3.3. Accuracy of Estimated Field-Level Perennial Bioenergy Grass Biomass Yields Using a Linear NDRE Regression Model

Figure 4 shows scatter plots of the recorded field-level perennial bioenergy grass biomass yields against the estimated yields using a linear NDRE regression model. For the all-site estimation, the estimated field-level perennial grass biomass yields showed a strong correlation with the recorded biomass yields (median R2 = 0.75, Figure 4a). The estimated biomass yields were most consistent with the recorded yields of all biomass yield estimations performed in this study, which is indicated by a slope of 0.86 (close to 1) and an intercept of 0.26 (close to 0) (Figure 4a).
For the cross-site estimation, correlations between the estimated and recorded yields varied across the sites, ranging from R2 = 0.33 to R2 = 0.68 (Figure 4b,c). The highest biomass yield estimated for Site A was 9.7 Mg/ha, despite the site’s highest recorded yield being 13.9 Mg/ha. The biomass yields for Site B had the most consistent relationship with the recorded yields (slope = 0.85, intercept = 0.31) of all three sites in the cross-site estimation, despite their moderate correlation (R2 = 0.44; Figure 4c). The estimated yield for Site C was minimally correlated with the recorded yields at R2 = 0.33 (Figure 4d).
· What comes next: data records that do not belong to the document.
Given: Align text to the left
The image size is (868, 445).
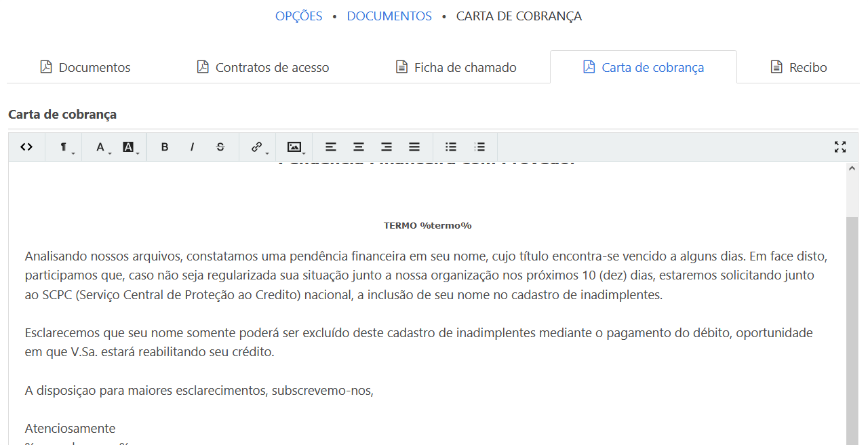Looking at the screenshot, I should pos(330,147).
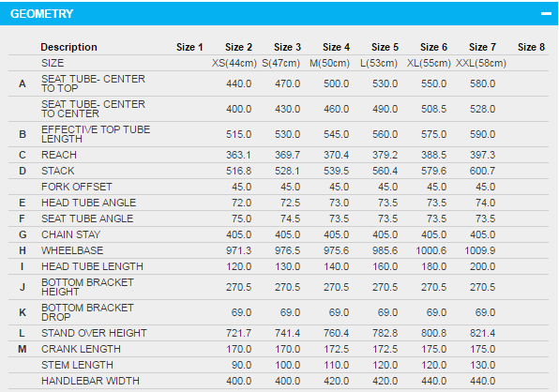The image size is (559, 392).
Task: Select the Size 5 column header
Action: [385, 47]
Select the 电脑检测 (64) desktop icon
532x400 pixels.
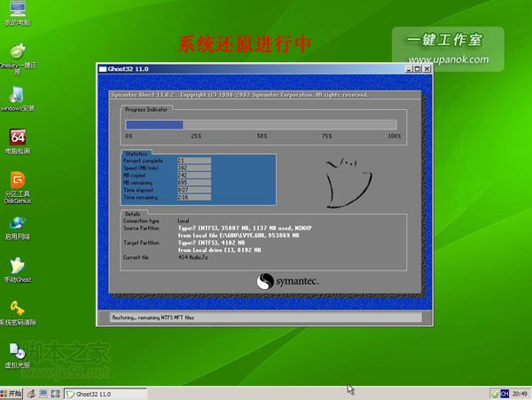[17, 137]
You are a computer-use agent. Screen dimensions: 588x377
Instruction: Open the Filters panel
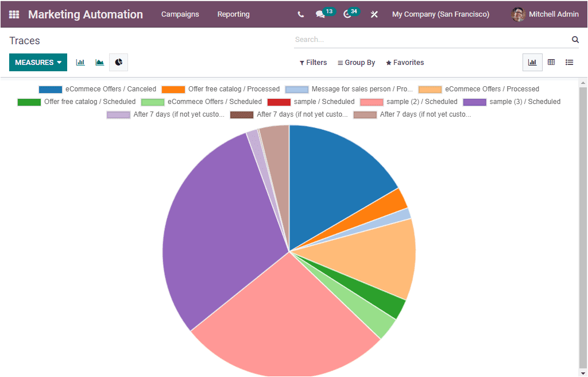pyautogui.click(x=313, y=62)
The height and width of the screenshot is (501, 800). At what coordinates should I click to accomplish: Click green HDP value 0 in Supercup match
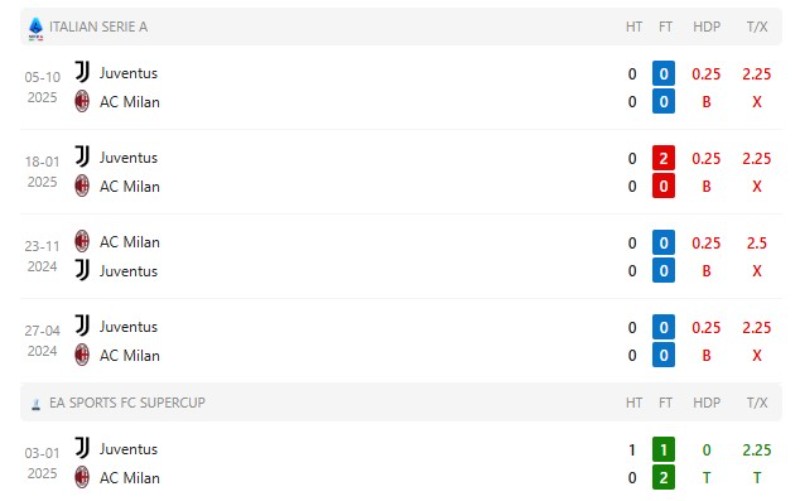click(x=706, y=450)
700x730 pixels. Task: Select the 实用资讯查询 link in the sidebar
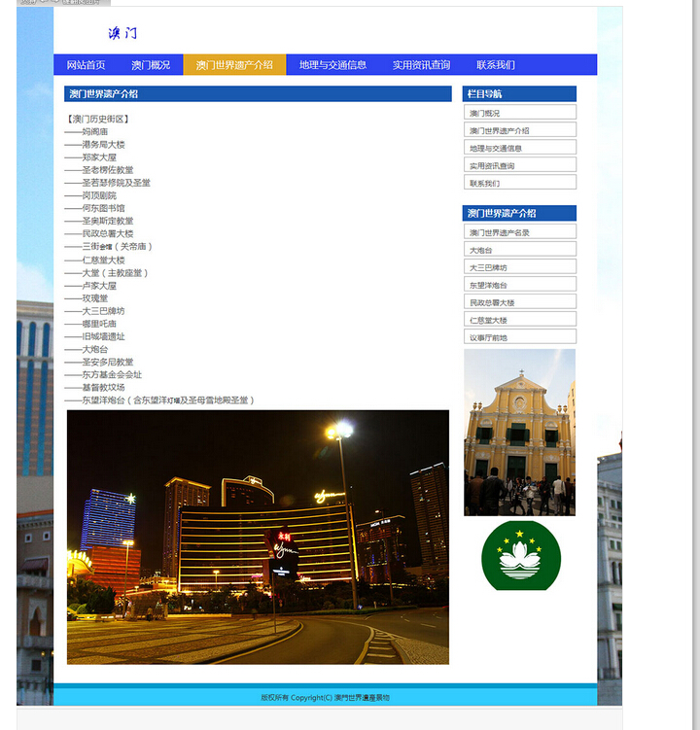pyautogui.click(x=519, y=165)
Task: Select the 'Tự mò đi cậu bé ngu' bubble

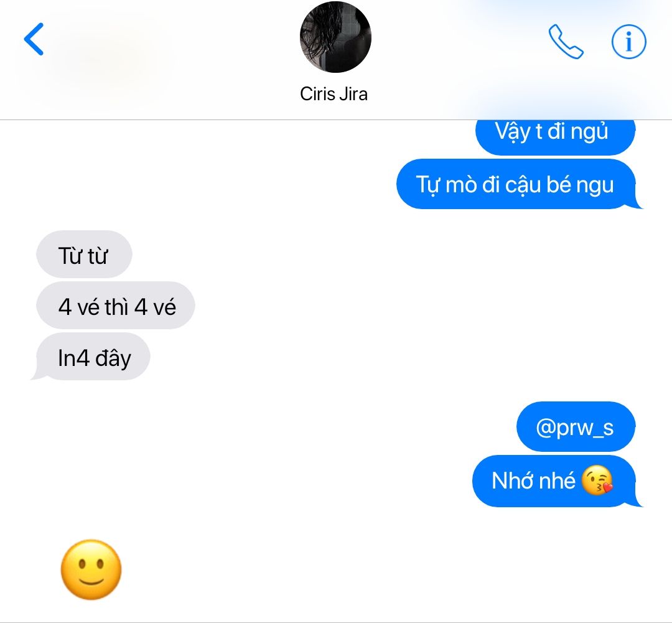Action: click(x=516, y=184)
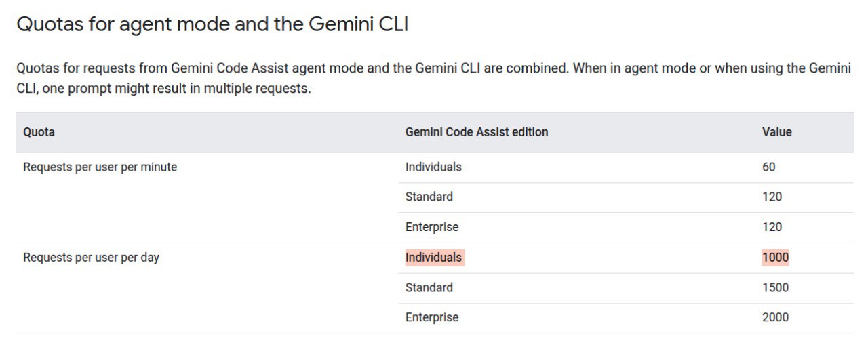The width and height of the screenshot is (868, 347).
Task: Click the "Enterprise" edition in the per-day rows
Action: click(432, 317)
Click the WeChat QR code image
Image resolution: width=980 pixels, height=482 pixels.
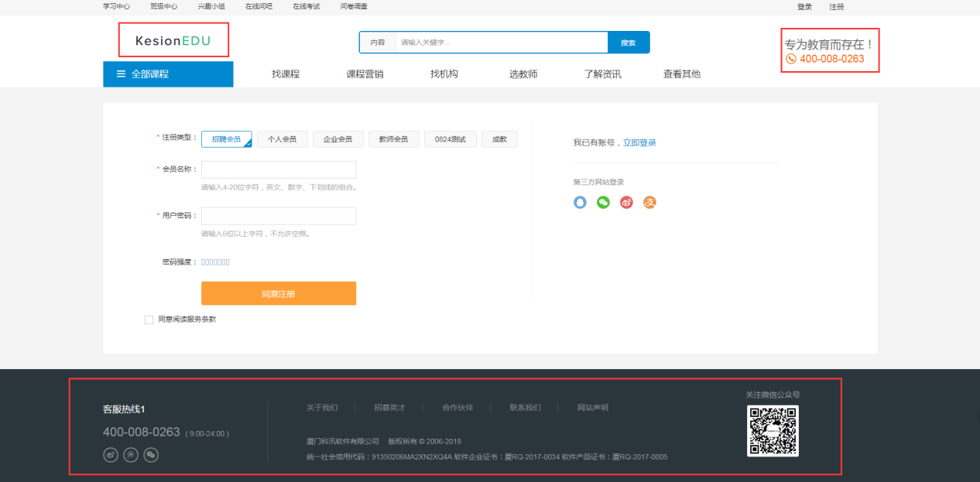[x=773, y=431]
3.4. Statistical Significance of the NDRE for Estimating the Perennial Bioenergy Grass Biomass Yields Using a Linear Regression Model

Table 2 summarizes the statistics of the estimated perennial bioenergy grass biomass yields using a linear NDRE regression model for the all-site and cross-site estimations. For the cross-site estimation, Site B, growing the most diverse perennial bioenergy grasses (Table 1), had the largest error (RMSE = 1.9 Mg/ha, MAE = 1.5 Mg/ha; Table 2) of all three sites. Site C, having the lowest average biomass yields (2.7 Mg/ha; Table 1), had the smallest error (RMSE = 1.6 Mg/ha, MAE = 1.4 Mg/ha; Table 2). For the all-site estimation, the correlation between the estimated and recorded biomass yields had a smaller error (RMSE = 1.5 Mg/ha, MAE = 1.2 Mg/ha) than any of the cross-site estimations (Table 2).
As the statistics show, the pooled data from all sites would be most successful for estimating the perennial bioenergy grass biomass yields. To examine the efficacy of the model with the all-site approach, we performed an F-test based on ten iterations of the linear regression analysis using 75% of the randomly selected data points (i.e., 31 fields) from the entire dataset for each iteration. The R2 values for those iterations ranged from 0.70 to 0.80. The F values ranged from 67.6 to 114.3, all of which were outside the 99% confidence interval of between 0 and 7.56. The F values were statistically significant (p < 0.01) for all iterations. These results suggest that the NDRE was significantly effective for estimating the perennial bioenergy grass biomass yields using a linear regression model with data pooled from all sites.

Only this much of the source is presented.